佐倉は重力マップ上の赤点を見つめる。そこに敵艦が現れるまであと3秒。
2秒。
1秒。

「一斉射撃、開始!」

待ち伏せていた三隻の重巡洋艦が、一斉に砲火を放つ。デブリの流れに制限された敵艦の選択肢は、まさに彼らの狙撃地点に収束していた。閃光が暗黒の宇宙を切り裂く。

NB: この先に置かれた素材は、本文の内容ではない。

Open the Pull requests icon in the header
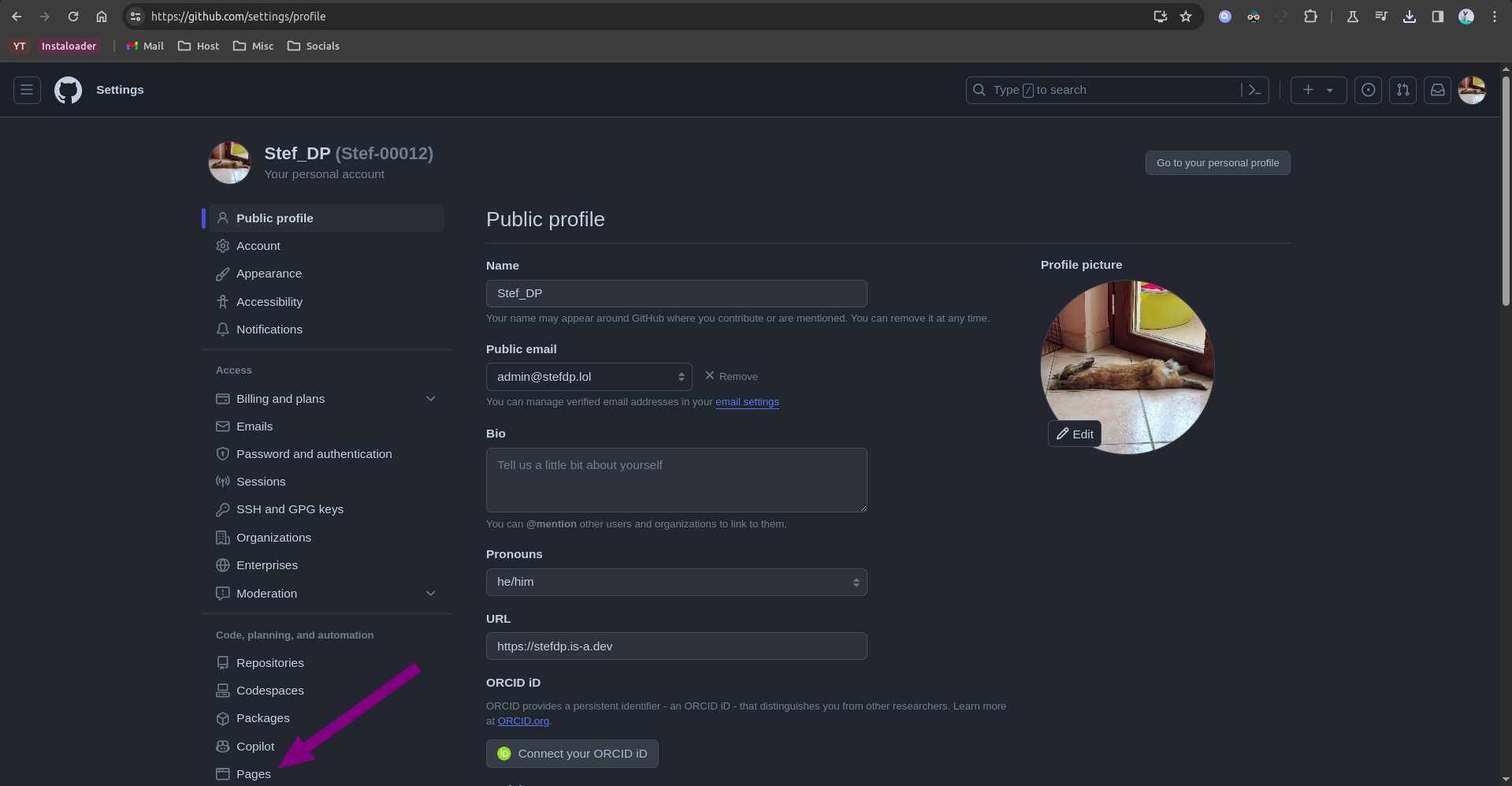1512x786 pixels. (1402, 90)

最初の一撃で、敵主力艦二隻の装甲を破砕。続く掃射が、制御不能に陥った敵艦を次々と捕らえる。

【残り3分26秒】

「敵第二戦隊が陣形を崩しています」
「味方の損害、ゼロ」
「デブリの流れ、予測値通りに推移」

矢継ぎ早に入る報告に、佐倉は表情を変えなかった。
これは偶然の勝利ではない。デブリと重力の織りなす法則が、必然的にもたらした結果だった。

戦場に新たなデブリの帯が広がっていく。
今度は敵艦の残骸が、かつての味方艦のデブリに混ざり始めていた。

【残り1分52秒】

「D-17小惑星群、重力場変動。デブリ流が北極面へ」
「プロキオン、カルネアデス。20度後退。新しい渦に巻き込まれるな」
「了解。後退開始」

休む間もなく、佐倉は指示を続ける。
撃破された敵艦の残骸が新たなデブリとなり、重力場のパターンが刻一刻と変化していく。その変化を読み、対応し続けなければならない。

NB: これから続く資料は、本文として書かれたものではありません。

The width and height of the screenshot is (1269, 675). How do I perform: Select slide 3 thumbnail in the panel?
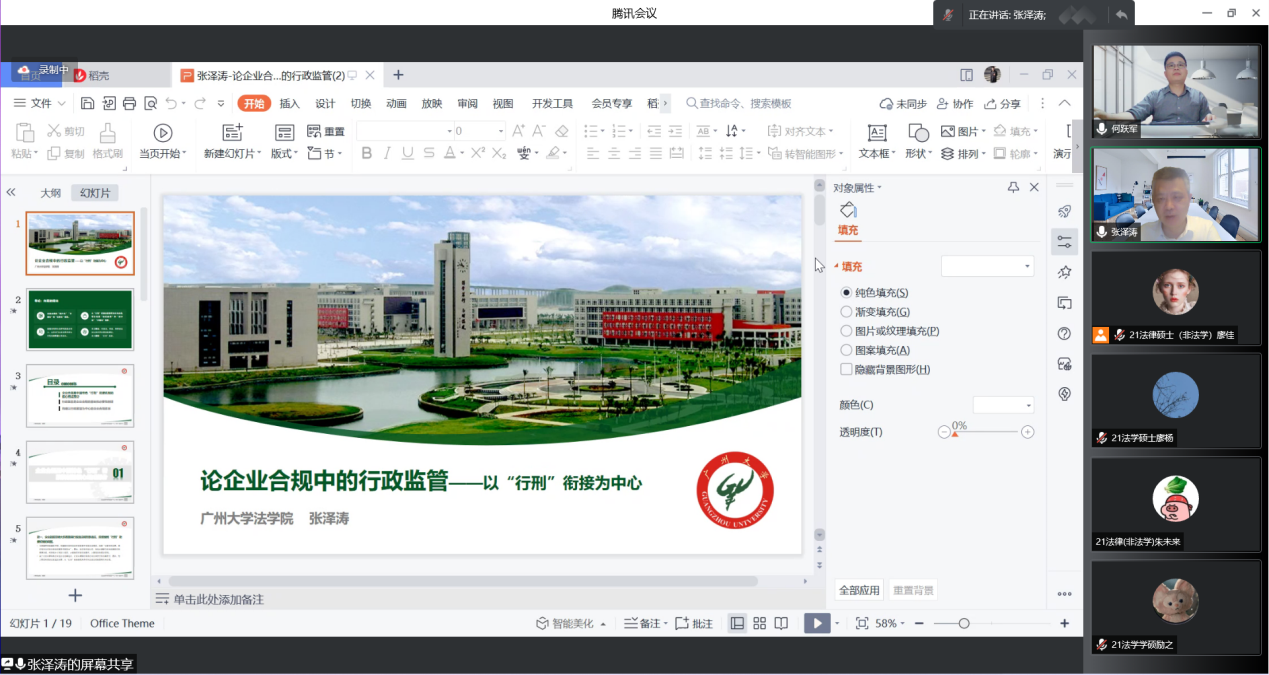[80, 395]
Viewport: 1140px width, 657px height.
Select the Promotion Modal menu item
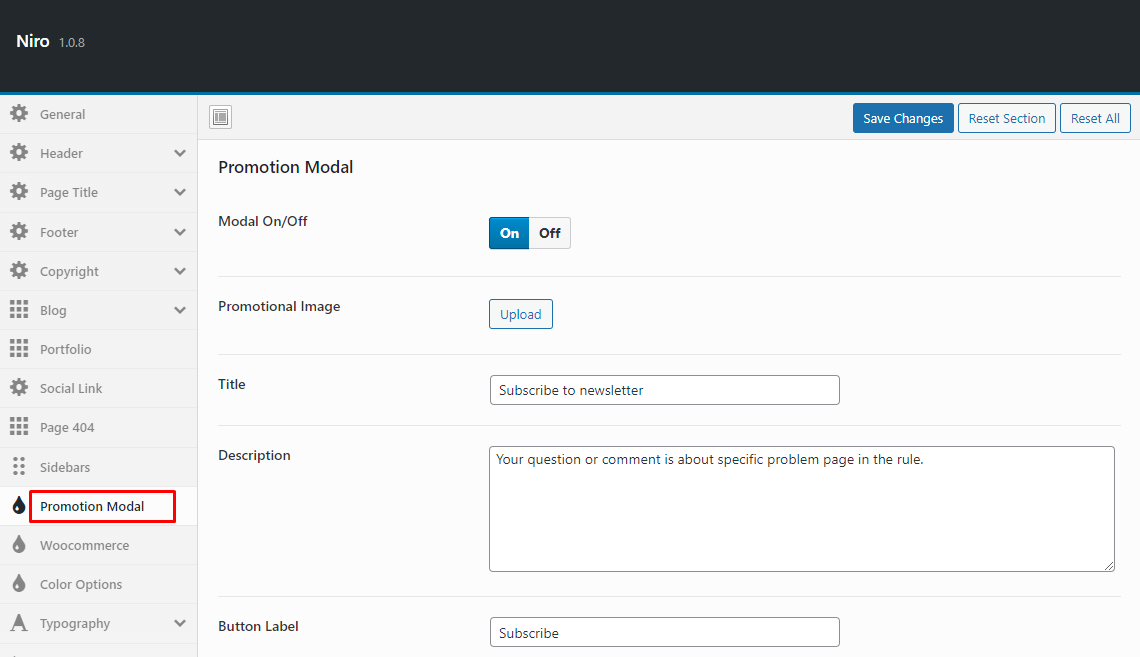click(x=92, y=506)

「ヘリオス、アポロン。三時方向にデブリの収束点が発生。そこを突け」
「シリウス。残存敵艦を九時方向のデブリ帯に追い込め」

佐倉のデブリ回収で培った経験が、いま戦術として結実していく。小惑星の引力が生み出す「渦」。デブリが描く「流れ」。それは宇宙の生きた方程式だった。

「敵の約8%に損害を与えました」
「敵艦隊全てにおいて陣形の乱れが発生しています」
「包囲が崩れました。9時方向に空白が観測されます」

佐倉の目の前で、戦場は絶え間なく姿を変える万華鏡のようだった。デブリと小惑星と艦船が織りなす天体力学の中で、たった15隻の艦隊が、デブリを操る魔術師のように戦っていた。

【残り0分00秒】

佐倉は静かに微笑んだ。

艦橋のモニターには、戦場のデータが映っている。15隻の小さな艦隊が描いた軍事上の奇跡。

これら全ては光速で地球へと伝播していた。

いま地球参謀本部のモニターには、既に降伏を決定したであろう彼らの目の前で、現場からの反撃開始のデータが次々と表示され始めているはずだった。

机上の空論では決して理解できない現実の宇宙を突きつけられる瞬間、参謀たちは言葉を失うと思われる。

参謀本部は即座に次の決断を迫られるだろう。
戦場から遠く離れた地球から、17分25秒前の未来に続く次の展開の。

佐倉の目の前で、新たなデブリの流れが、宇宙空間に新しい軌道を描き始めていた。